### Recorded data
*** Block opens ***
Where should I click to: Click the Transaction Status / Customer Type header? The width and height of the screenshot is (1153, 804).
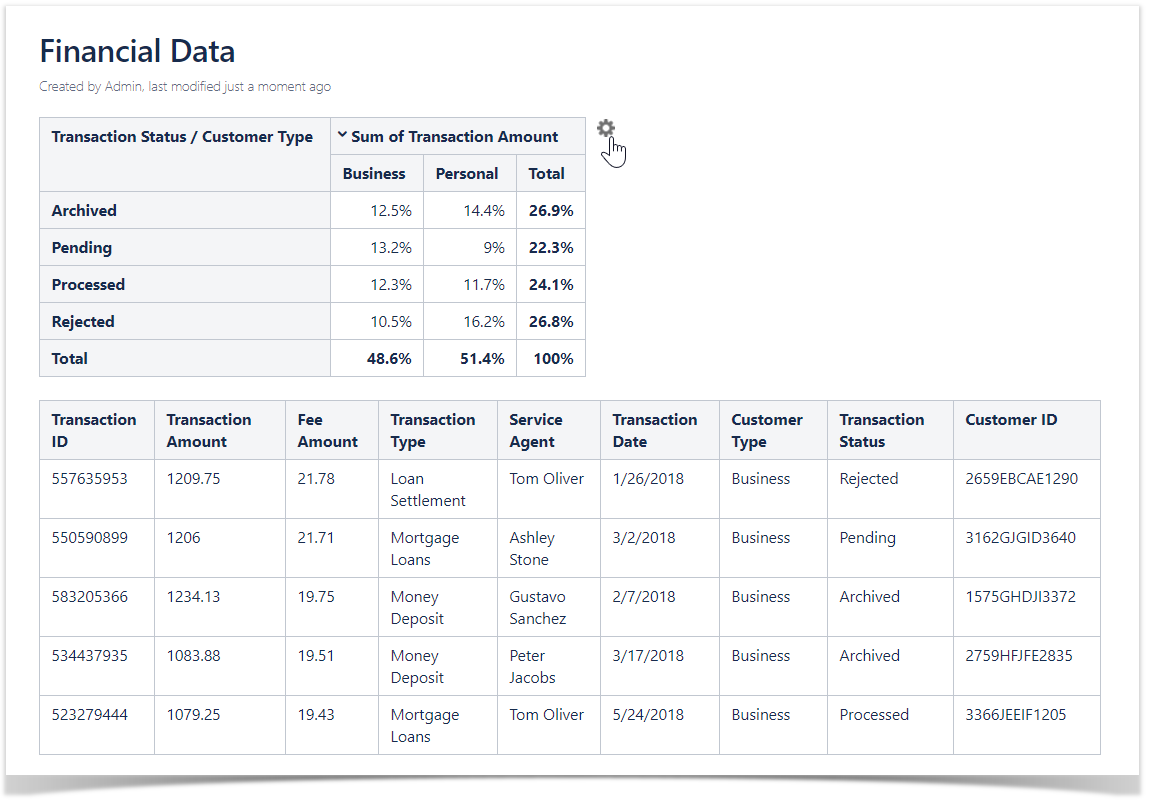182,137
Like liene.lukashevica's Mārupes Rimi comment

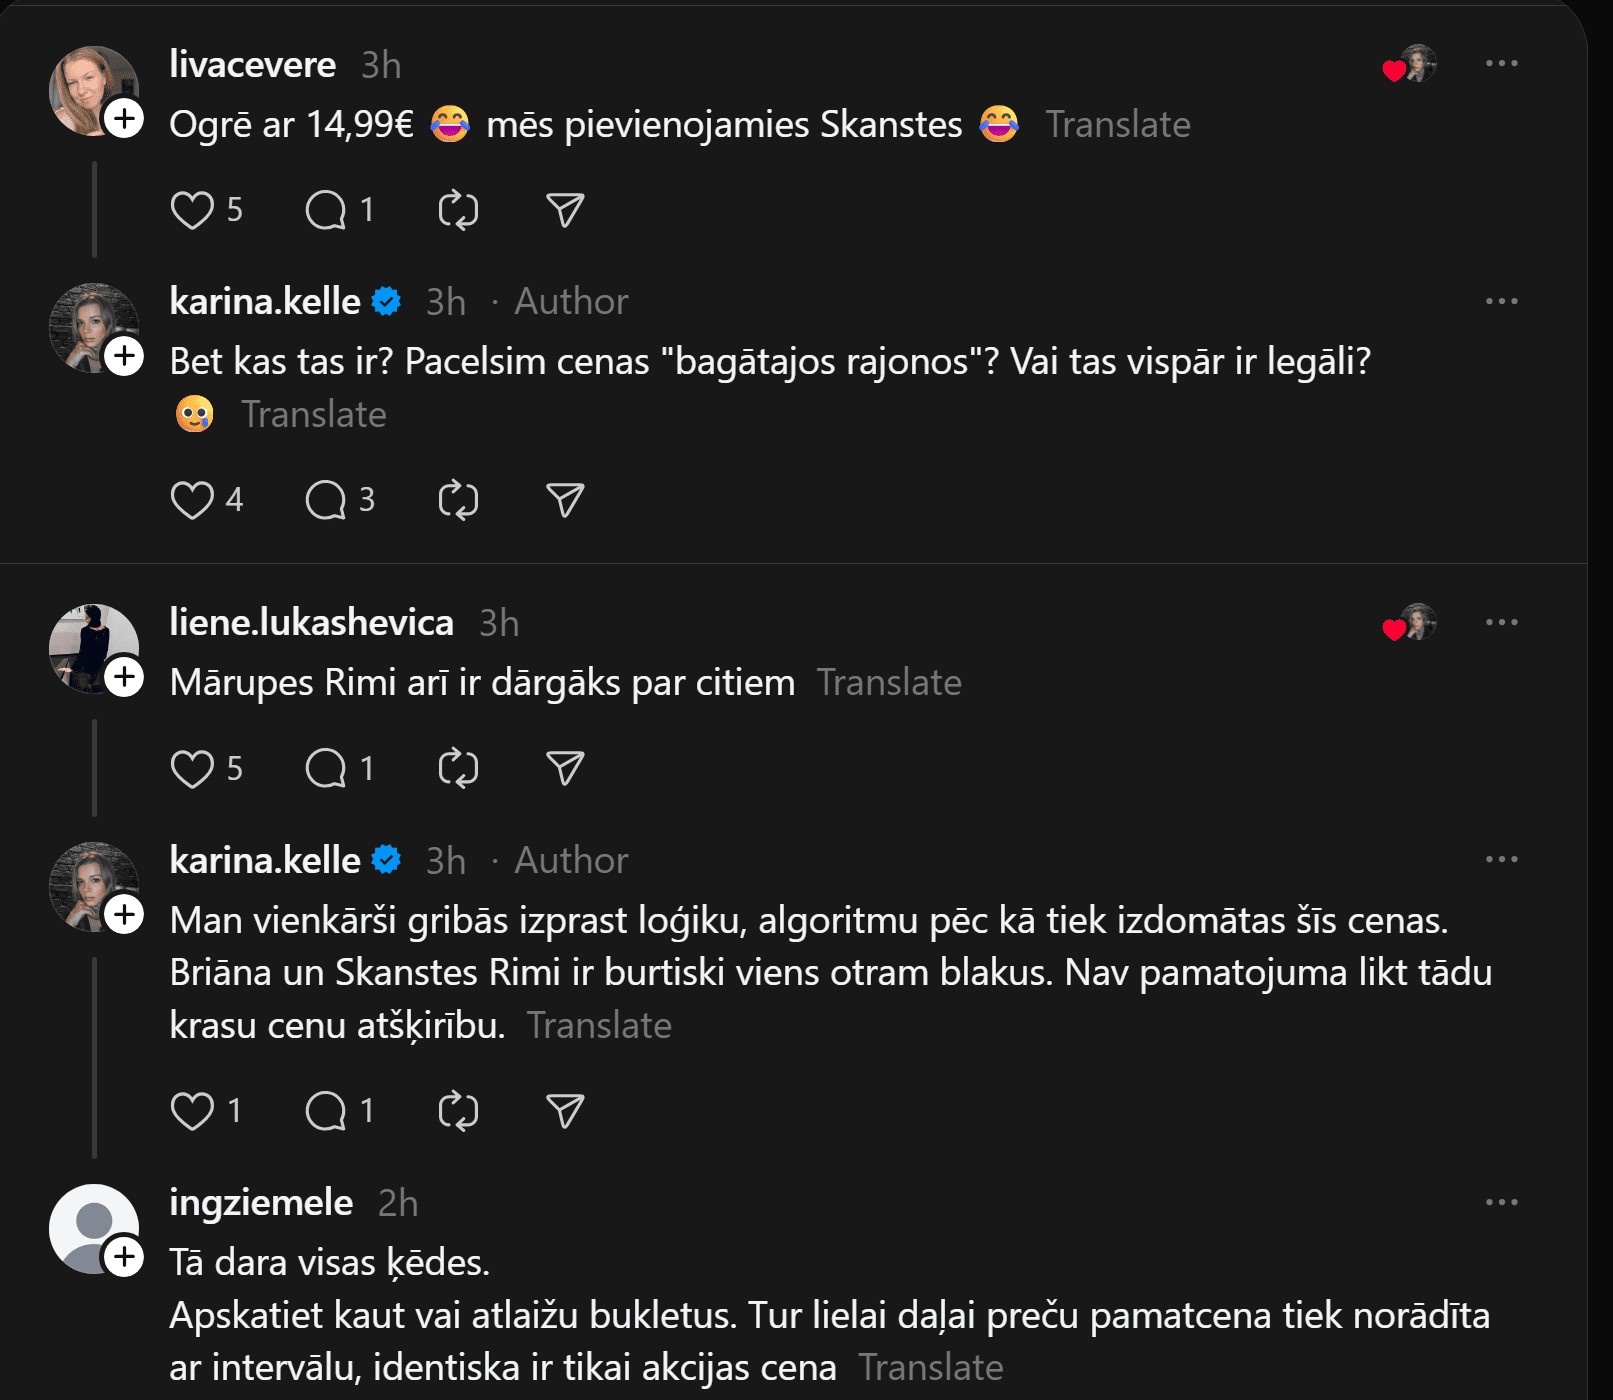click(192, 768)
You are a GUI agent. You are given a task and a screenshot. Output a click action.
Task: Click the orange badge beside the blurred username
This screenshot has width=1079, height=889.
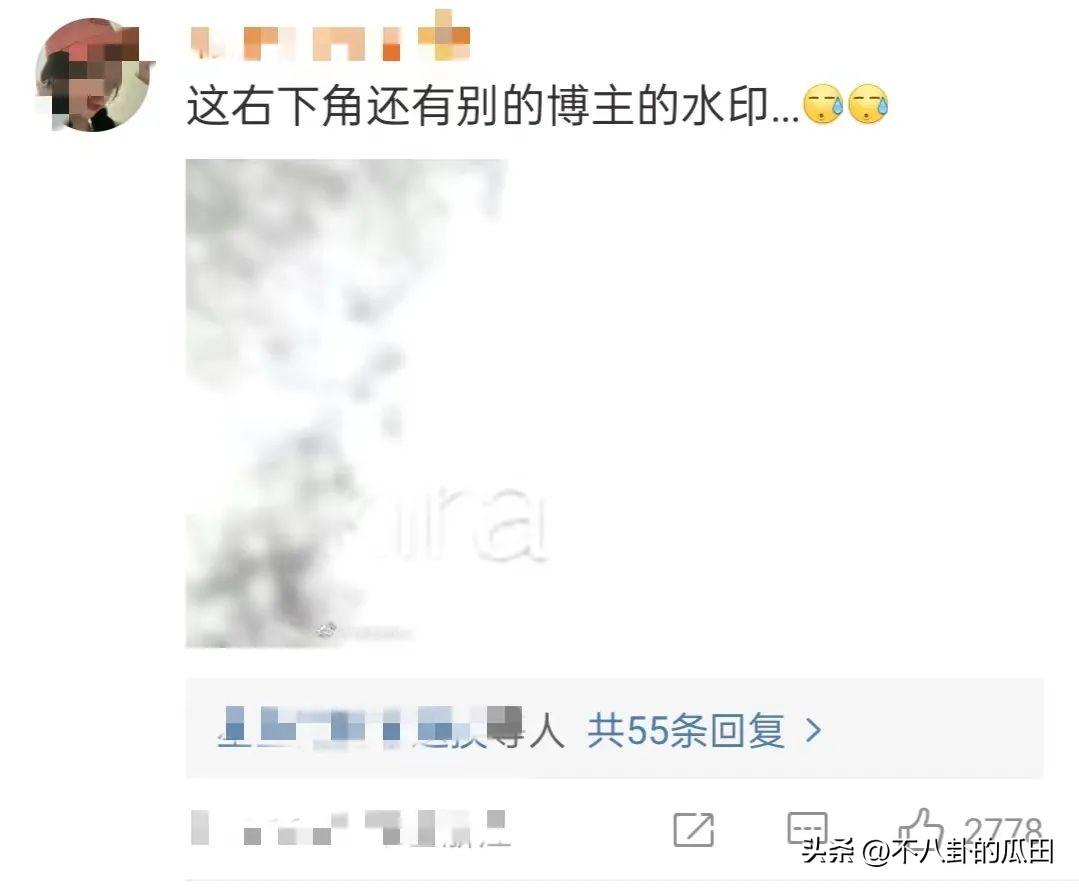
*** Block closes ***
### Your goal
If a record holds a picture, drop the picture and return the rest of it exactly.

### Written answer
Where should I click to: Click the Transaction Status / Customer Type header? The width and height of the screenshot is (1153, 804).
182,137
Like liene.lukashevica's Mārupes Rimi comment

click(192, 768)
You are a GUI agent. You are given a task and a screenshot. Output a click action.
Task: Click the orange badge beside the blurred username
This screenshot has width=1079, height=889.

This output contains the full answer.